▶ Your instructions: Extract each line from the entries below that has the string "agent" in it.
§
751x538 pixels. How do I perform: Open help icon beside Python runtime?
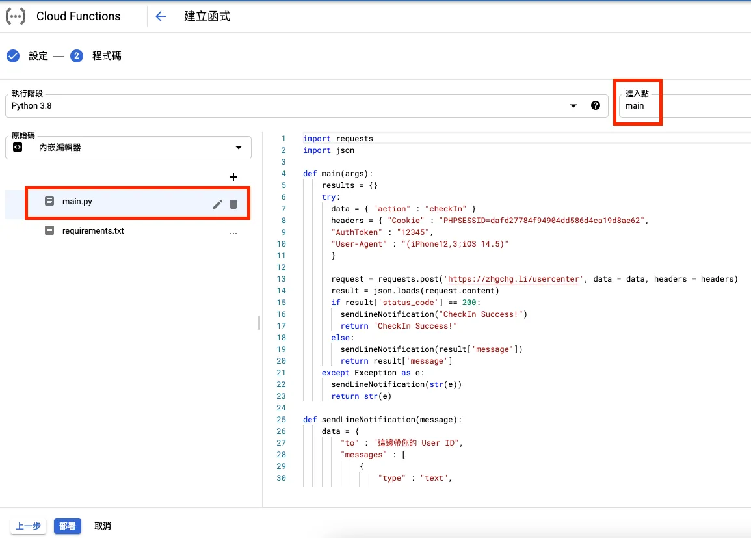pyautogui.click(x=595, y=106)
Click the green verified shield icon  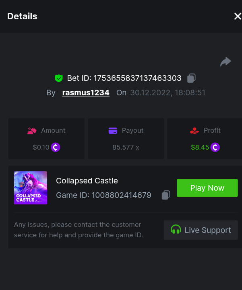click(59, 78)
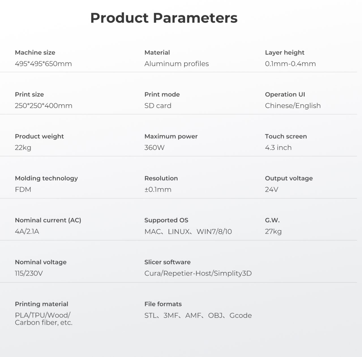Click the Cura/Repetier-Host/Simplify3D slicer software text
362x357 pixels.
click(198, 273)
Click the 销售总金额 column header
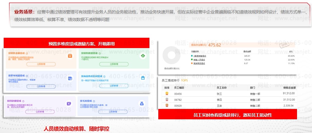The height and width of the screenshot is (133, 312). [x=289, y=88]
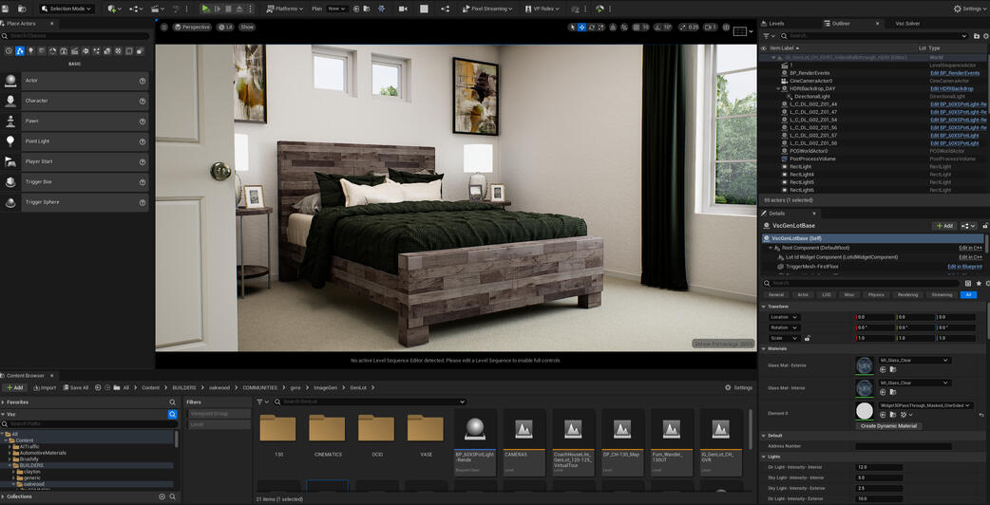Open the Selection Mode dropdown

[68, 9]
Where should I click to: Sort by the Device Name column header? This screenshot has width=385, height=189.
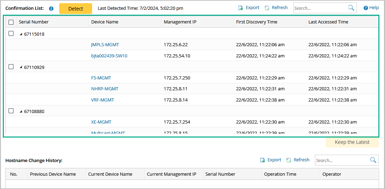pos(105,22)
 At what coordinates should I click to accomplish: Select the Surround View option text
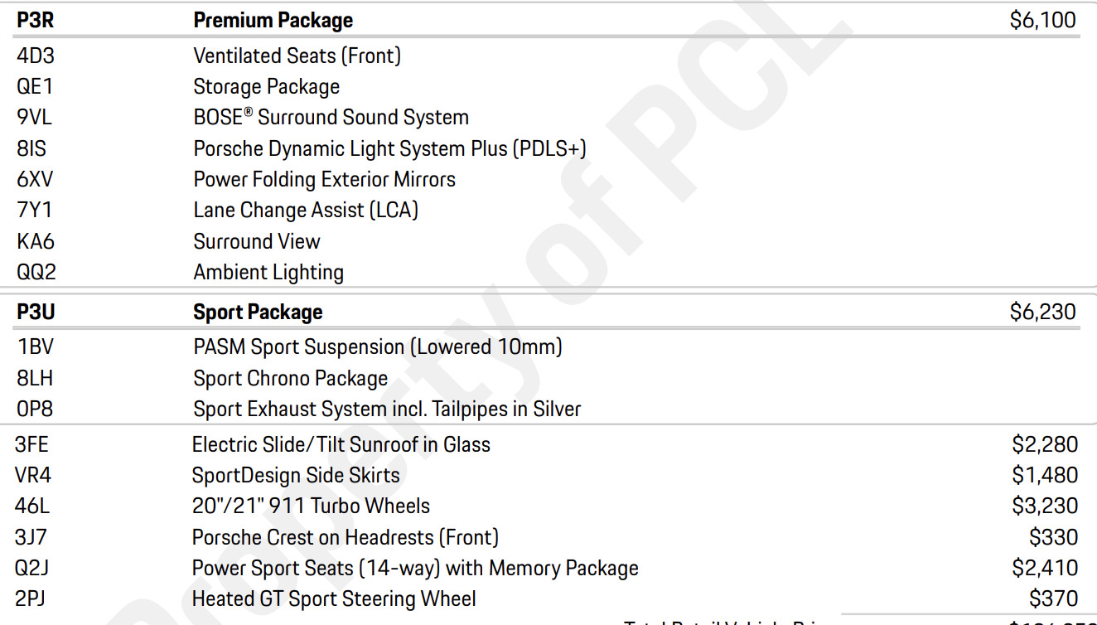[257, 241]
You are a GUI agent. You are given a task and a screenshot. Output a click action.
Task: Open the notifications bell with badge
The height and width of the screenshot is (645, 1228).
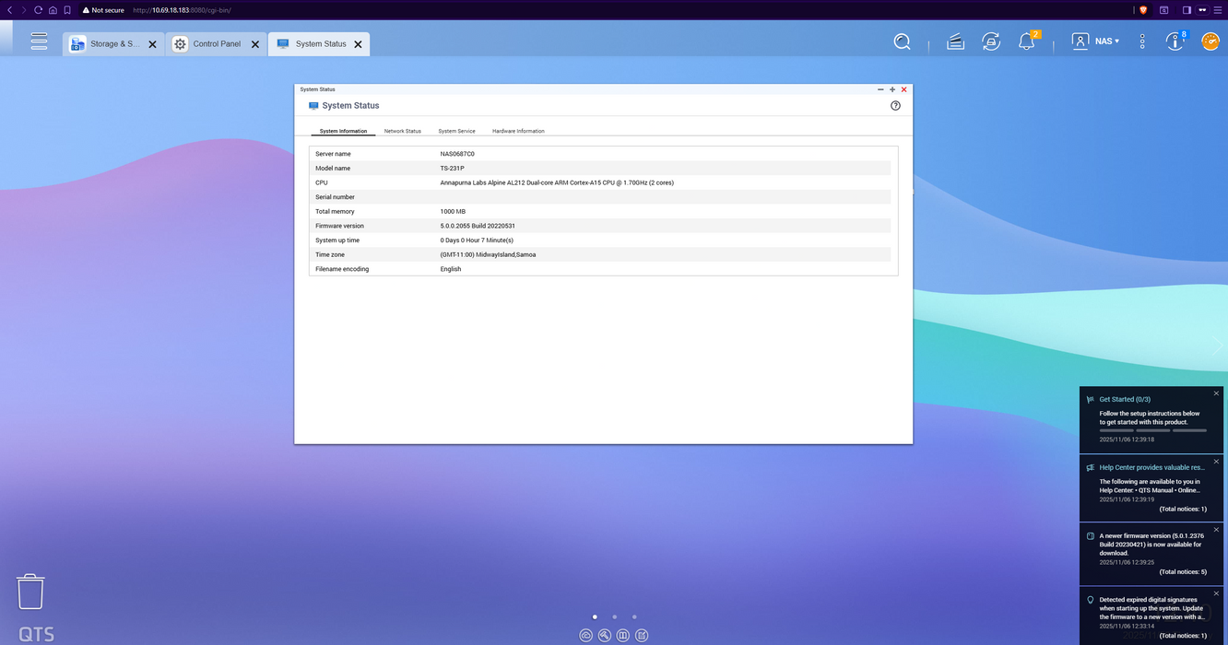tap(1026, 41)
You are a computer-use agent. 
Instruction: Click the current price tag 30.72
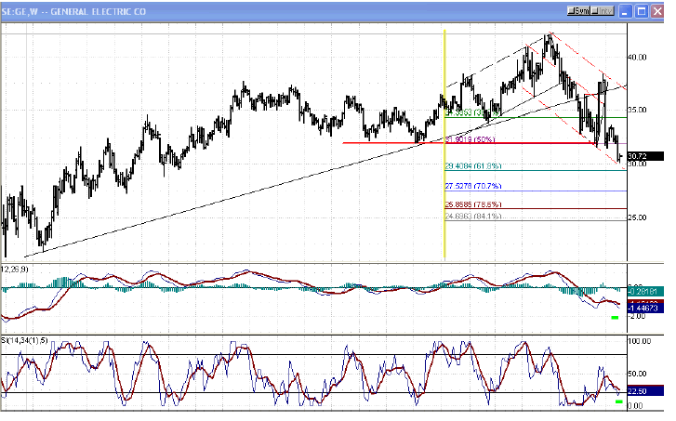[x=643, y=156]
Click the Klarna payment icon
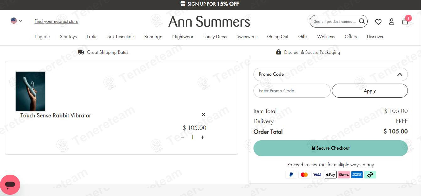The height and width of the screenshot is (196, 421). coord(344,175)
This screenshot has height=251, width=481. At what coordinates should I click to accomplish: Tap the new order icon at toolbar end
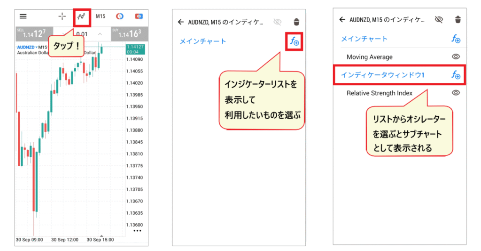click(139, 16)
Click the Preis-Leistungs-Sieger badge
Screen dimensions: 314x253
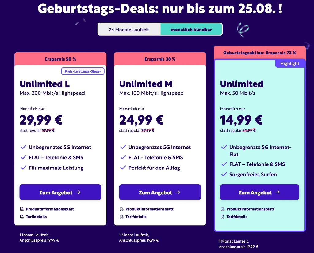click(x=83, y=71)
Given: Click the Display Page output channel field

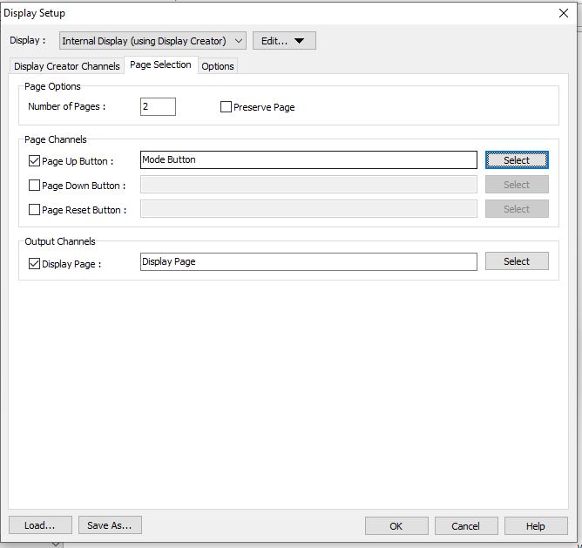Looking at the screenshot, I should 308,261.
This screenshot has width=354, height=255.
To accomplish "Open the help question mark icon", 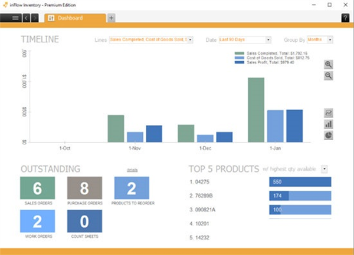I will (345, 18).
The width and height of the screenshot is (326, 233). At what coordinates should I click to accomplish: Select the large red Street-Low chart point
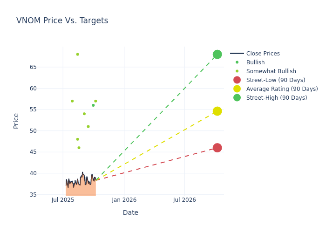(217, 148)
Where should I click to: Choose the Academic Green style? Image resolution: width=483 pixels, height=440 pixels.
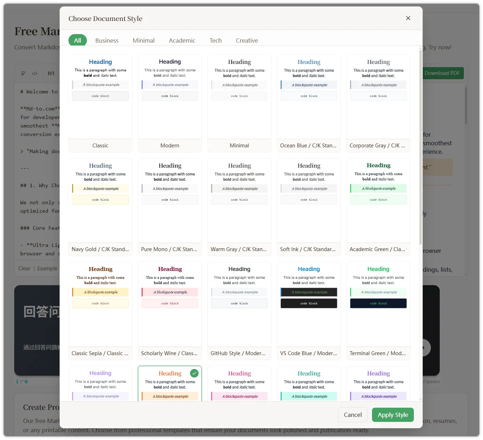(x=378, y=207)
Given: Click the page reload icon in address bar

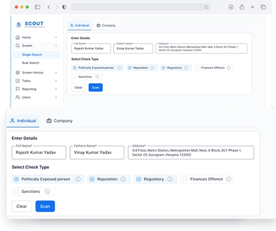Looking at the screenshot, I should tap(206, 7).
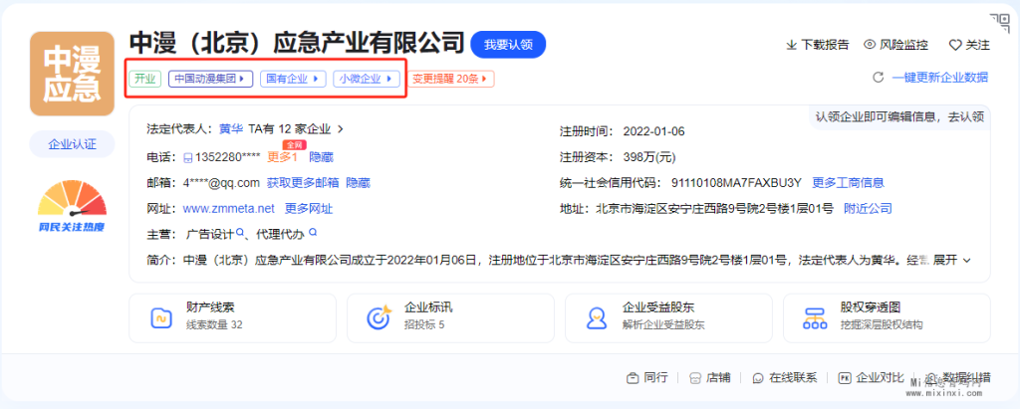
§
▶ Finished exercise:
You are a GUI agent. You are given a task and a screenshot. Output a click action.
You are a computer-use agent. 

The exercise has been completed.